# Considering selling at an event - need suggestions



## idelements (Feb 3, 2009)

We are thinking about setting up a table at an upcoming event next weekend. Our daughter is into rodeo and barrel racing and there is a big barrel racing event at our arena. Payout is good so it will pull in a lot of riders for the weekend. Since our daughter is running and we will be there anyway, we figured we might as well make some money 

We have been in busy for many years but honestly I have never done any events. I am TERRIBLE at trying to figure out what to offer. Instead of focusing on a few options I try to come up with too many choices. And as far as ordering inventory...I am usually conservative so I am not sure how much to plan on investing in shirts/completed rhinestone transfers/etc.

We will be bring our heat press so I was planning on pressing as we go. I hate the thought of prepressing or preprinting too much inventory as I don't want to end up with designs/shirts/sizes that don't sell. However I do know that with something like this it is going to be ALL about IMPULSE BUY. Therefore I think I will do better if I have plenty of stock on hand.

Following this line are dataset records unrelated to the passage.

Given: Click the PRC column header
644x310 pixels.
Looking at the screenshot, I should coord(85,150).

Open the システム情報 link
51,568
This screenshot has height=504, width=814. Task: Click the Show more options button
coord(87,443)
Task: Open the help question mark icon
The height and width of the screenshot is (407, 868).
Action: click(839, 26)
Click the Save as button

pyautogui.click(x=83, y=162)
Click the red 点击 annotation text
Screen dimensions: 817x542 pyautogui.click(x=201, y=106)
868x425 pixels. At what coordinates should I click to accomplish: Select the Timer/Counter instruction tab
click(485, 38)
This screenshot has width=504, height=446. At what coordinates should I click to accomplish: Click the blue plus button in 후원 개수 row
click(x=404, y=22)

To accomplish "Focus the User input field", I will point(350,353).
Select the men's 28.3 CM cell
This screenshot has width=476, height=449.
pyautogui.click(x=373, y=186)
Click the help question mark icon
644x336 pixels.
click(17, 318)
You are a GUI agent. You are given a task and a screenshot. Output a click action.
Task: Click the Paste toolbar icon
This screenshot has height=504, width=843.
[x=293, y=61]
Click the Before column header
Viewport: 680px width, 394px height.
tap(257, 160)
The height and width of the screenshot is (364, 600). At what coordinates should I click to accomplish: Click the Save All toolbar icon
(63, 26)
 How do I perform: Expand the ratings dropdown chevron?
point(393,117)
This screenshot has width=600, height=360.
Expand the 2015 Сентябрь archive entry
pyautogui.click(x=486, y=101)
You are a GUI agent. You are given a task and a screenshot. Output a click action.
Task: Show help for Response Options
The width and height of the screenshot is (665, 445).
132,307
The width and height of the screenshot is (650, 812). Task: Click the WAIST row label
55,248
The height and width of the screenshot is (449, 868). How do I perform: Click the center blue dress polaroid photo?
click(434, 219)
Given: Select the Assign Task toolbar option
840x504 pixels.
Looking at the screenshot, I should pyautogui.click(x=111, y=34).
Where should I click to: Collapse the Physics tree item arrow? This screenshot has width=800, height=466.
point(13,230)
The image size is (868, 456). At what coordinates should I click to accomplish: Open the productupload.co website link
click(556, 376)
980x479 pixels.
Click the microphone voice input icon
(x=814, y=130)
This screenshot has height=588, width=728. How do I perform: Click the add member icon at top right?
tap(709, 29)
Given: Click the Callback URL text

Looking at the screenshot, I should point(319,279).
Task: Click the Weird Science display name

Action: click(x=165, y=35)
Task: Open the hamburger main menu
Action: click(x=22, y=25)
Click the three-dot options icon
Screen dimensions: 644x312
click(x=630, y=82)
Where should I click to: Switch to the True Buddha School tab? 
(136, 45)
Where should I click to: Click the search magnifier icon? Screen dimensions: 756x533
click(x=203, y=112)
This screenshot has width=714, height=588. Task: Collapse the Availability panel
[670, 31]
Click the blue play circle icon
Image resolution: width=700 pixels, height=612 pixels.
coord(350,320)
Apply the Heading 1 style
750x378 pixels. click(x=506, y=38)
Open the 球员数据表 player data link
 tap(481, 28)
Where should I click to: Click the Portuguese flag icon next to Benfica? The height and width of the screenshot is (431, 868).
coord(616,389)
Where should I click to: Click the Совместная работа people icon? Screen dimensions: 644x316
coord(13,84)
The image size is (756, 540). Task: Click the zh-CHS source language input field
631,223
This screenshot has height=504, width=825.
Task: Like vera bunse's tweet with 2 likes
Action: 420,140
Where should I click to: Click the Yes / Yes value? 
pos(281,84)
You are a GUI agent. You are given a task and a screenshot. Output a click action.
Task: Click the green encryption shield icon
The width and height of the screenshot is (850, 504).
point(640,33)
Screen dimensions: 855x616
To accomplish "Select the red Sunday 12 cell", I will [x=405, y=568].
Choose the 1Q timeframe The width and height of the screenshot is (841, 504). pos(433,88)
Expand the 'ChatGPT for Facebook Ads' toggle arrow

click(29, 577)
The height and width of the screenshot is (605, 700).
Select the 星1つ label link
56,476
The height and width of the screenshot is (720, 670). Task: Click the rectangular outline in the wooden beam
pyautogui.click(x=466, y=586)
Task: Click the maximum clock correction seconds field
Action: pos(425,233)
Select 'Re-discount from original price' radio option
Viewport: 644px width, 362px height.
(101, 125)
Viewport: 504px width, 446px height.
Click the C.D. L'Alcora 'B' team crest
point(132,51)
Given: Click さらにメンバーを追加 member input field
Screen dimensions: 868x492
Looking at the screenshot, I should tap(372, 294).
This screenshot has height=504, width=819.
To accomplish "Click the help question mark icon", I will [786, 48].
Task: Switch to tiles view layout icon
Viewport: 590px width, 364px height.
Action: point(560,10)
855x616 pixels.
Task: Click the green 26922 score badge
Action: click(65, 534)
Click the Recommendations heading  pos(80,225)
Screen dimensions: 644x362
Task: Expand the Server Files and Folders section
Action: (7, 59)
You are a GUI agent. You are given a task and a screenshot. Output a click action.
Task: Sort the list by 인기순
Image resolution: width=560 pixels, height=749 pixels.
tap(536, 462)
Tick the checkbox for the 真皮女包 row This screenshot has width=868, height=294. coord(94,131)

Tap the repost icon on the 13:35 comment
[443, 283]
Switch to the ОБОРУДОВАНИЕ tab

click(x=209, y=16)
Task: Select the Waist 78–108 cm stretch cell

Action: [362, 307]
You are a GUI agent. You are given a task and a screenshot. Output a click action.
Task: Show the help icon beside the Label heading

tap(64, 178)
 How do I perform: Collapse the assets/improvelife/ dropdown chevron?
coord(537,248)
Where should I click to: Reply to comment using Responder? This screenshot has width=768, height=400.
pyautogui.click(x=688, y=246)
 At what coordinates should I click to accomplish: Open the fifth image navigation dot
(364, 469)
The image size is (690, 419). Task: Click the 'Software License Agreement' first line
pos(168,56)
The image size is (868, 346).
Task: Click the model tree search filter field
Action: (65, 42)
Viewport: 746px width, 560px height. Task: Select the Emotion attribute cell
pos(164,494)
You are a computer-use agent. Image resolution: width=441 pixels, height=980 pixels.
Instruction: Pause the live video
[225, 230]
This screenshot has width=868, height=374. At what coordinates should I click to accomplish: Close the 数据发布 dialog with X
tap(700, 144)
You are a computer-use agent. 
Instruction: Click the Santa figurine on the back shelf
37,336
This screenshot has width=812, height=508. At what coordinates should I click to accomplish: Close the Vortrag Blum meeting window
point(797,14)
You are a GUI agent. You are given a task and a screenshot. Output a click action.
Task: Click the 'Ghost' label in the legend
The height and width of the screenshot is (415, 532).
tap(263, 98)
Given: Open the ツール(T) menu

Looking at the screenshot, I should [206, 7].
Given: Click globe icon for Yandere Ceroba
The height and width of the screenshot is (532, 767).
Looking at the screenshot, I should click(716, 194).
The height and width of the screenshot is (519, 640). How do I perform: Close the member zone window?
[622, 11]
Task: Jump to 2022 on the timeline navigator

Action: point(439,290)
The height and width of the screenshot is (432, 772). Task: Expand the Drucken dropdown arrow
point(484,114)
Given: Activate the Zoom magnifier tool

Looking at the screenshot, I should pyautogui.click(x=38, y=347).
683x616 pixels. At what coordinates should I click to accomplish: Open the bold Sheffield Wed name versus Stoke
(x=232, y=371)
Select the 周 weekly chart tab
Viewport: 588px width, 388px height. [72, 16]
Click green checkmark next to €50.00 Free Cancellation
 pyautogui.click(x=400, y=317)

Any suggestions from those of your that have done onsite events? Dos? Donts? 

TIA


----------



## My Shirt Connect (Jan 24, 2010)

Hi Chris!

Do you have access to electricity for sure or are you planning on bringing a generator?

Brian


----------



## idelements (Feb 3, 2009)

I am fairly certain we have access to electricity. I will confirm that.


----------



## My Shirt Connect (Jan 24, 2010)

idelements said:


> I am fairly certain we have access to electricity. I will confirm that.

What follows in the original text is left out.